The numbers tell the story clearly. A New York Life Wealth Watch survey found that 35 percent of Americans are either already delaying retirement or planning to delay it, with debt, insufficient savings and inflation leading the list of reasons. That means more than one out of every three people is looking at the plan they once believed in and realizing it may no longer fit the reality they are living in.
And it gets even tighter as people get closer to the finish line. According to the 2025 Protected Retirement Income and Planning Study, 30 percent of consumers between ages 61 and 65 are considering pushing back retirement. Think about that. These are not people in the early stages of planning. These are people who are supposed to be on the doorstep of retirement, yet many are finding out the porch keeps getting farther away.

Why? Because inflation has been a silent thief.

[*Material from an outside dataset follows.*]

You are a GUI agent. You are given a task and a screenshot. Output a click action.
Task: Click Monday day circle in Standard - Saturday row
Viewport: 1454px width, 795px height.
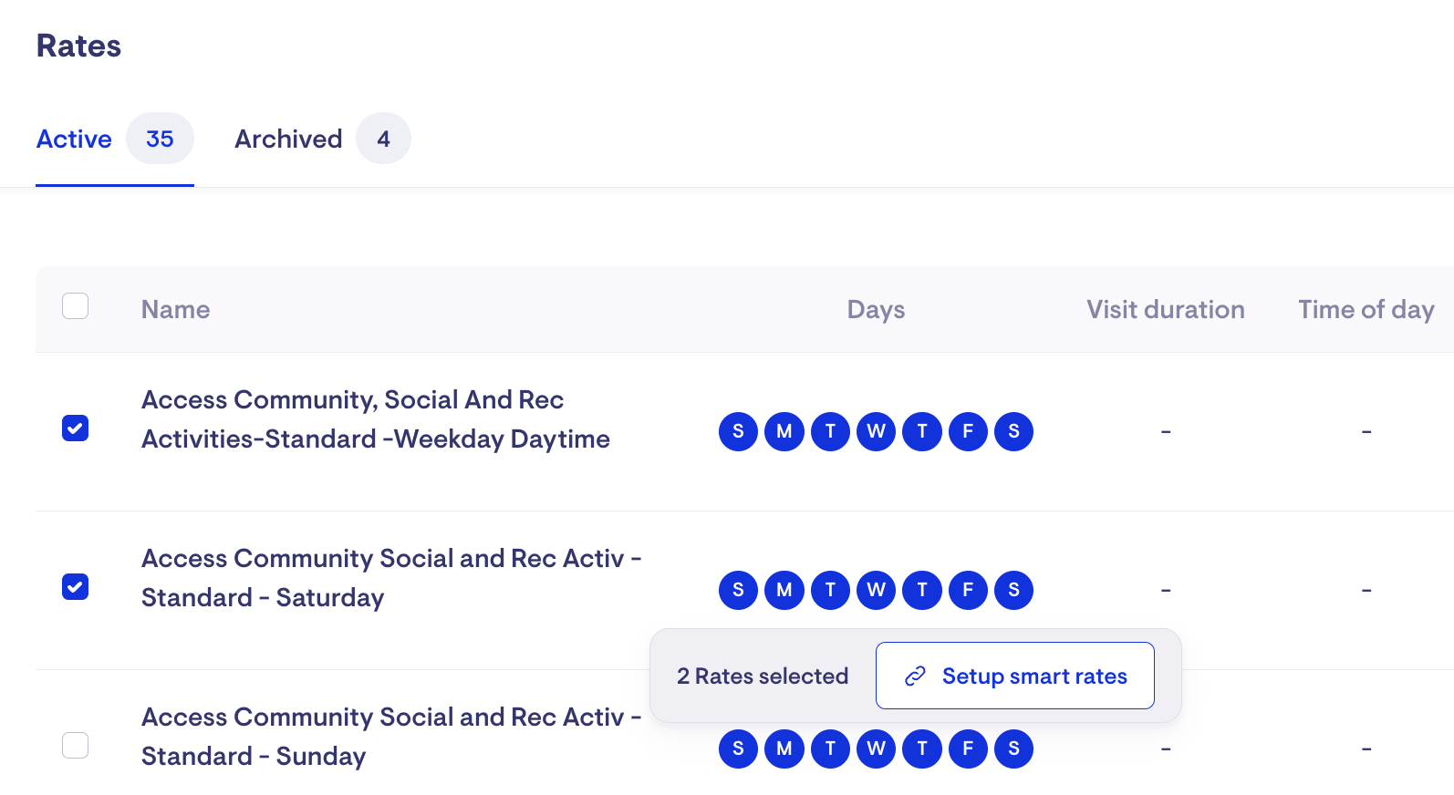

Even after cooling from earlier peaks, inflation is still doing damage. Prices remain elevated, and everyday essentials are still taking a bigger bite out of people’s budgets. Food is up. Shelter is up. Insurance is up. Utilities are up. The Consumer Price Index rose 2.7 percent year over year as of mid-2025, with food up 3 percent and shelter up 3.8 percent. On top of that, the Federal Reserve reported that 60 percent of adults said higher prices affected their finances in 2024.
That matters because inflation does not just hurt you in the moment. It hurts your future. It shrinks the amount of money available to save and invest, while also increasing the amount of money you will eventually need to retire. That is a double hit.
A person who once had room to save $500 a month might now only be able to save $200, or nothing at all. Over time, that is not some small inconvenience. That is a major setback. Retirement money needs time and consistency. When inflation starts eating the margin out of your budget, it starts eating away at your future, too.
Then there is debt, and debt has no mercy.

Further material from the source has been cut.